Hitchcock’s Lifeboat Cameo

In the film Lifeboat, the action is set entirely in a small boat. This left director Alfred Hitchcock momentarily at a loss how to make his traditional cameo appearance.

Finally, inspired by a recent diet, he hit on a solution — Hitchcock can be seen briefly in a newspaper advertisement for “Reduco, the Obesity Slayer.”

“The 1729 Anecdote”

The Indian mathematical prodigy Srinivasa Ramanujan showed an almost supernatural facility with numbers. British mathematician G.H. Hardy once visited him in the hospital:

I had ridden in taxicab number 1729 and remarked that the number seemed to me rather a dull one, and that I hoped it was not an unfavorable omen. “No,” he replied, “it is a very interesting number; it is the smallest number expressible as the sum of two cubes in two different ways.”

“Every positive integer,” remarked J.E. Littlewood, “is one of Ramanujan’s personal friends.”

Balloon Mail


Besieged by Prussians in 1870, Paris found a clever way to get mail to the outside world. For 20 centimes you could write a letter on a thin piece of green paper; these were collected and sent hopefully upward on unguided mail balloons. Each 4-gram postcard carried an address; the Parisians hoped that the balloons would drift to earth somewhere and that whoever found the messages would forward them.

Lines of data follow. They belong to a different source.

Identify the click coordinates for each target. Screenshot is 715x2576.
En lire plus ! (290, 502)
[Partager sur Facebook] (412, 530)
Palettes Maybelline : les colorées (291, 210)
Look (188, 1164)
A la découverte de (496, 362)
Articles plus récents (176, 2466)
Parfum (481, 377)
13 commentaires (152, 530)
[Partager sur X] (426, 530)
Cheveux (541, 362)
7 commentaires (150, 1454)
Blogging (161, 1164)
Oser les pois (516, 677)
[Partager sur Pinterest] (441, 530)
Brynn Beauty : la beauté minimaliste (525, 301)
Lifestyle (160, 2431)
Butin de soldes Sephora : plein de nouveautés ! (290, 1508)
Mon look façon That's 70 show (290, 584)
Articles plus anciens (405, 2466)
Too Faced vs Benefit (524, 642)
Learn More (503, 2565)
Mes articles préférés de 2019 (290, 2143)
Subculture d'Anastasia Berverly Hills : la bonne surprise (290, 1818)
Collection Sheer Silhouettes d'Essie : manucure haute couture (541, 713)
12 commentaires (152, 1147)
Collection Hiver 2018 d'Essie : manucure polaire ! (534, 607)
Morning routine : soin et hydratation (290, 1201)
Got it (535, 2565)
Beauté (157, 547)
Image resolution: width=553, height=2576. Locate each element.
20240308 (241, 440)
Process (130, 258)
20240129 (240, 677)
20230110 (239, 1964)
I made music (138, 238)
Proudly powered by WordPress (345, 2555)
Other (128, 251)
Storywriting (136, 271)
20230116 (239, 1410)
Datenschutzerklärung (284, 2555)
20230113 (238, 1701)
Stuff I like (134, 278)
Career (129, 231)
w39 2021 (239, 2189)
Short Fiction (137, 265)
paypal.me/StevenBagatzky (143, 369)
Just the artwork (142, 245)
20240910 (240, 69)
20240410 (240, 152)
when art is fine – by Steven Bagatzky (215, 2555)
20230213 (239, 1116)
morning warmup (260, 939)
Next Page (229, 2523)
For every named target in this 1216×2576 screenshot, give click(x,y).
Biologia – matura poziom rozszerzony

It worked. During the four-month siege they sent up 65 balloons, and only two went missing.

A Spaceborne Time Capsule

You can write a message to future generations at the KEO project. It’ll be launched on a satellite that won’t return to Earth for 50,000 years.

Even more ambitious is the LAGEOS satellite, which will re-enter our atmosphere in 8.4 million years bearing a plaque that shows the arrangement of the continents. Let’s hope our descendants still have catcher’s mitts.

Uncorker of Ocean Bottles

In the 16th century, the English navy would put messages in bottles to send information ashore about enemy positions.

Queen Elizabeth I even created the official position “Uncorker of Ocean Bottles.” Anyone else caught opening them faced the death penalty.